Monday, January 15, 2007

The Hidden King

It is entirely fitting that we in the U.S.A. have a national holiday on the birthday of The Rev. Dr. Martin Luther King, Jr. (1929-1968), nonviolent warrior for justice and peace. Nevertheless, the WAY we celebrate Dr. King's legacy is usually disappointing: a day off from work for many, coupled with 30-second sound-bites of the 1963 "I Have a Dream" speech at the March on Washington--not even the whole speech and no context. Politicians congratulating themselves that "we have overcome" racism even while we are busy re-segregating our schools because housing patterns remain segregated (de facto, though no longer de jure) and busing is now taboo, and even while the race gap in wages is huge, and African-American and Latino children are now routinely fast-tracked from kindergarten to prison.

Our children have a distorted view of the Freedom Movement, believing that one day Rosa Parks sat down in a 'white' seat on a Montgomery Bus, the next day King gave the I Have a Dream Speech in D. C. and "poof"--segregation disappeared.
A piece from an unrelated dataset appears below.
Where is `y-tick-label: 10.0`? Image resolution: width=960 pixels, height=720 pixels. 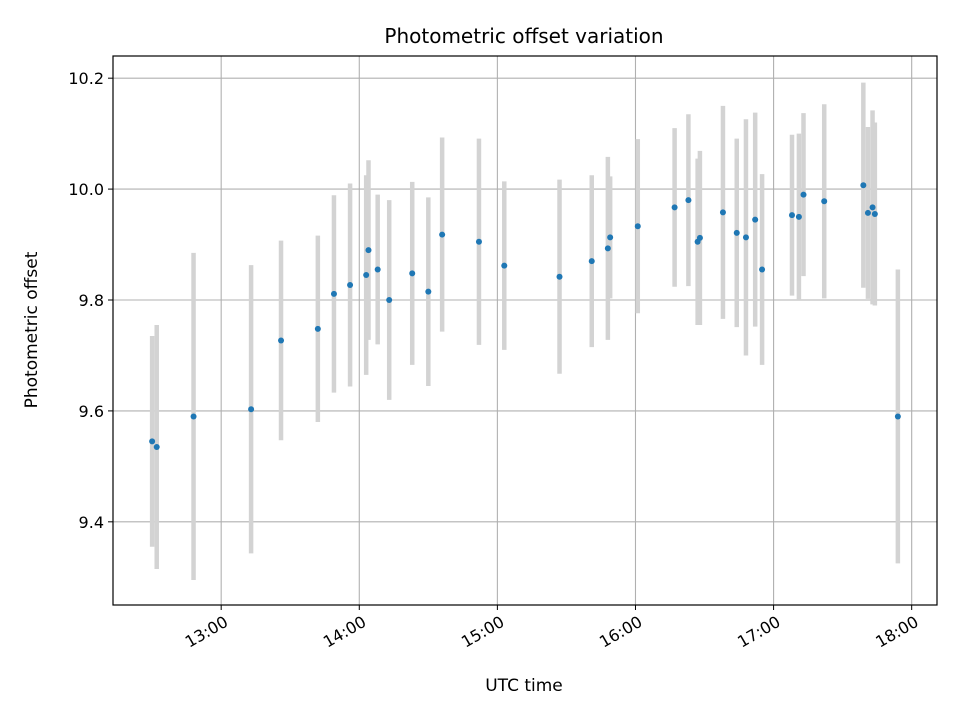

The numerous campaigns and the struggles of thousands of ordinary people are thus masked. And Dr. King's increasingly radical economic views (calling himself a democratic socialist and working on a Poor People's Campaign that would unite all races to end poverty) and ever stronger opposition to the Vietnam War (which lost him the support of President Lyndon Baines Johnson and even many other civil rights leaders who thought he had no business speaking out on foreign policy), are also hidden.

The tragedy of this is that it is precisely the radical King of 1965-1968 whom we need to remember and look to for guidance today. This was the King who pointed out the connections between government-sponsored violence and the violence of city streets, and who saw the connections between the money spent on war and the money unavailable for economic justice here. This was the King who had to be silenced.